- Records for the task -

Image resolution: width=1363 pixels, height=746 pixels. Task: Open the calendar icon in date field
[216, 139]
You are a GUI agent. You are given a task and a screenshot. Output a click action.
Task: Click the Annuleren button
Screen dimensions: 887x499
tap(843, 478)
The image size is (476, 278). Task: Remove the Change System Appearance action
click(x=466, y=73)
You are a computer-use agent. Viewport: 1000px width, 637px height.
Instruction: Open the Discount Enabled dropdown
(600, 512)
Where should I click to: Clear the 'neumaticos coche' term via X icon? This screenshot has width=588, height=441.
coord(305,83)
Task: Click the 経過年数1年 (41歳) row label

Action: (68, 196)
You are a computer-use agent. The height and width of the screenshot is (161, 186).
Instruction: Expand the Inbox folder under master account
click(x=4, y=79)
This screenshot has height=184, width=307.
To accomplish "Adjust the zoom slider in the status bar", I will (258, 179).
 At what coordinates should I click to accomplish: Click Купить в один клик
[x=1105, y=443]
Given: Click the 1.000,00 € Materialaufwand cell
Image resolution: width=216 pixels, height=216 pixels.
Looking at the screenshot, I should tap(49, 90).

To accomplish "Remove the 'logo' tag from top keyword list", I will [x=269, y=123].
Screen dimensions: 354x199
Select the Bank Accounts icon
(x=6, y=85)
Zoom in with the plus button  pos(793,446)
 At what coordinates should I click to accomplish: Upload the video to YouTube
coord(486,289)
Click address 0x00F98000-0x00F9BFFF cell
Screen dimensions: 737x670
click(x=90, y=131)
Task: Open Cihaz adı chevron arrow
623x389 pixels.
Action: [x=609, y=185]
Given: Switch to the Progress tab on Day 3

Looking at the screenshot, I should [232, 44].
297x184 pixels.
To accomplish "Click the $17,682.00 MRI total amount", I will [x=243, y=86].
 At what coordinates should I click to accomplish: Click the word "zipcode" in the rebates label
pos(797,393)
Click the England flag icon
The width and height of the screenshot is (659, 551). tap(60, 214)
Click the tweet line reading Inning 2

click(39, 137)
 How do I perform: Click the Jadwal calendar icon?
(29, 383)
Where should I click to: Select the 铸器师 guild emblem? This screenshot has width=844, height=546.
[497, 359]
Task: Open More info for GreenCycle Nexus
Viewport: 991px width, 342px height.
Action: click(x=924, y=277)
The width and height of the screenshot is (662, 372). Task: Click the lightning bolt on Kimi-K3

- Work required -
Check each line of the listing above. Copy it if it holds the string "will".

- Response -
To accomplish "Adjust the zoom slider in the status bar", I will (258, 179).
To accomplish "Remove the 'logo' tag from top keyword list", I will [x=269, y=123].
To accomplish "Click the $17,682.00 MRI total amount", I will [x=243, y=86].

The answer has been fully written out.